Aligned thioglitazones CoMSIA SD × coefficient contour plot. Green contours indicate regions where steric bulk is favorable and yellow contours indicate regions where steric bulk is not favored. Blue contours indicate regions where electronegative groups increase activity and red contours indicate regions where electronegative groups decrease activity. White contours indicate regions where hydrophobicity is favorable and magenta contours indicate regions where hydrophobicity is not favored. (Color figure online)

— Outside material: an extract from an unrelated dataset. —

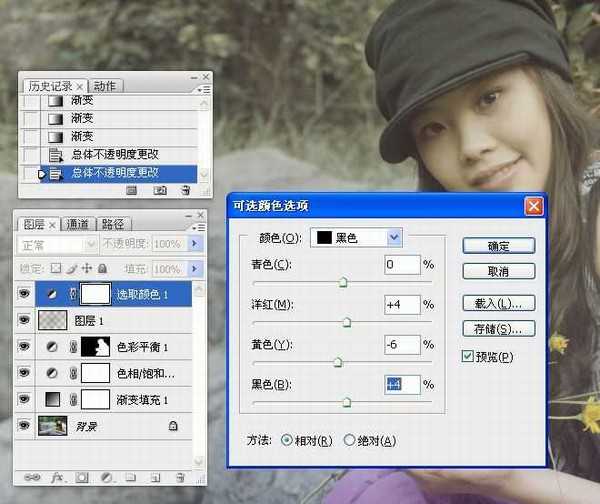Open the History panel options menu

[x=204, y=89]
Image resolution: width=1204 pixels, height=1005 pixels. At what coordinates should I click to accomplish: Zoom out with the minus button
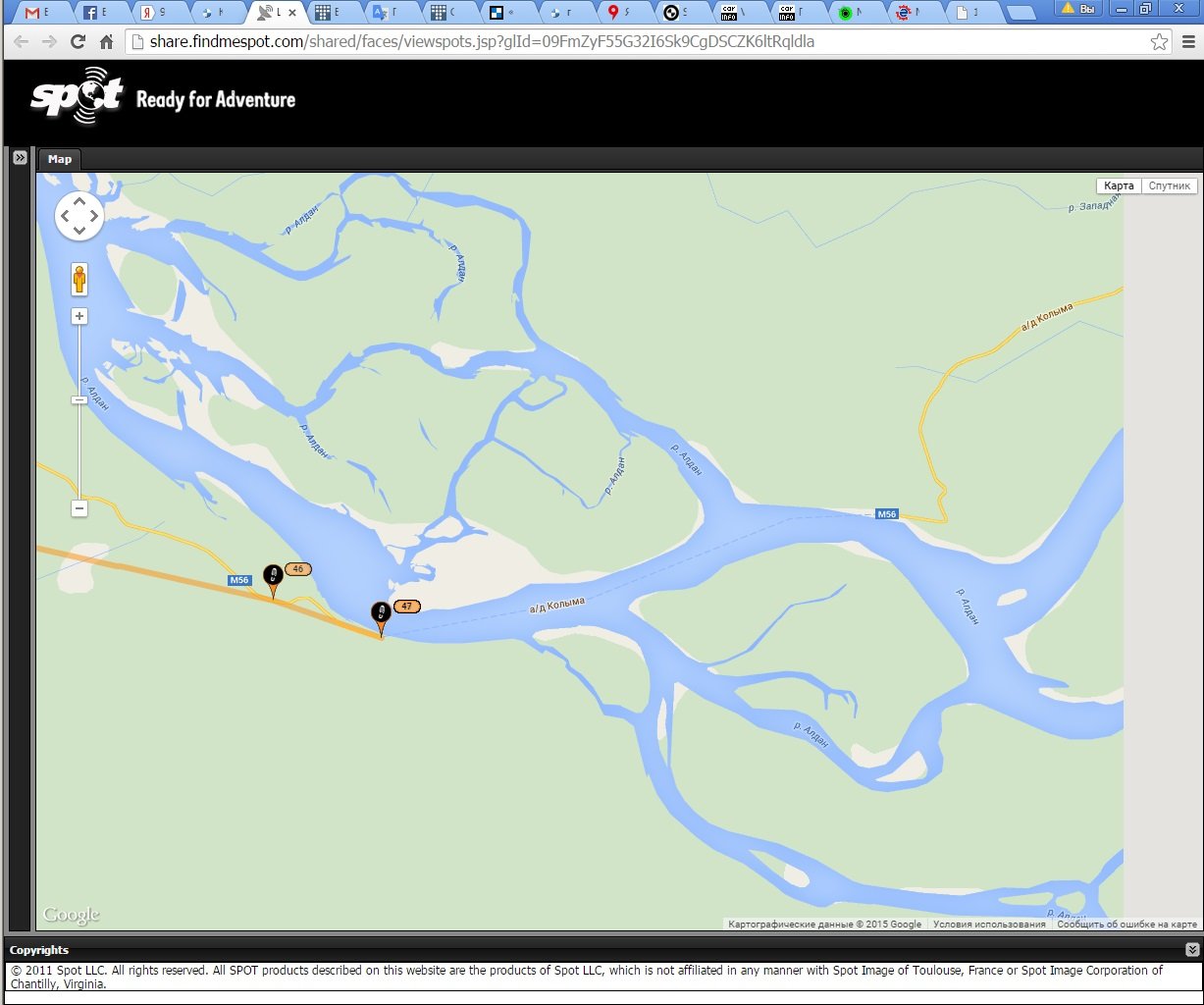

The conclusions drawn from the above contour plots generated from the steric, electrostatic, hydrophobic, and hydrogen bond acceptor and donor contributions of the generated CoMSIA model are as follows. A 5-benzyl-1,3-thiazlolidine-2,4-dione moiety is required for binding to the PPAR-γ receptor (except for the compounds in Table 5, which contain a pyridine ring attached to the fifth position of the thiazolidine-2,4-dione ring system instead of benzene but still exhibit antihyperglycemic activity). An oxygen atom connected directly to the aromatic ring in the form of ether is essential for the activity, as there is a blue contour near the red-colored oxygen atoms in Fig. 5. A two-carbon atom linkage between the oxygen atom and the terminal alicyclic or aromatic or heterocyclic ring is ideal for the activity, as compounds not containing the two-carbon atom linkage failed to show the activity (compounds 34 and 36). Extension of the carbon linkage chain between the benzyl moiety and the terminal heterocyclic ring may pull the terminal ring toward the yellow region and decrease the activity. A prominent yellow contour in that region indicates that there should not be any substitution over those two carbon atoms. The green contour map over the terminal ring system indicates that it is favorable for substitution either at the point of connection (compounds 23 and 24) or at the ortho positions (compounds 2, 7, and 11). The red contour, partly masked by the magenta contour near the two-carbon atom linkage, indicates that replacing or substituting with electronegative groups will decrease the activity. The white contour near the terminal ring indicates that the presence of similar hydrophobic groups will enhance the activity (compounds 1-13, 23-29, 32, 33, and 39). The presence of a magenta-colored contour over the ethylene bridge indicates that hydrophobic substituents should be avoided. Finally, the model indicates that a thiazolidinedione ring system containing three hydrogen bond acceptors and one hydrogen bond donor (NH) is the basic requirement for this class of compounds to exhibit antihyperglycemic activity.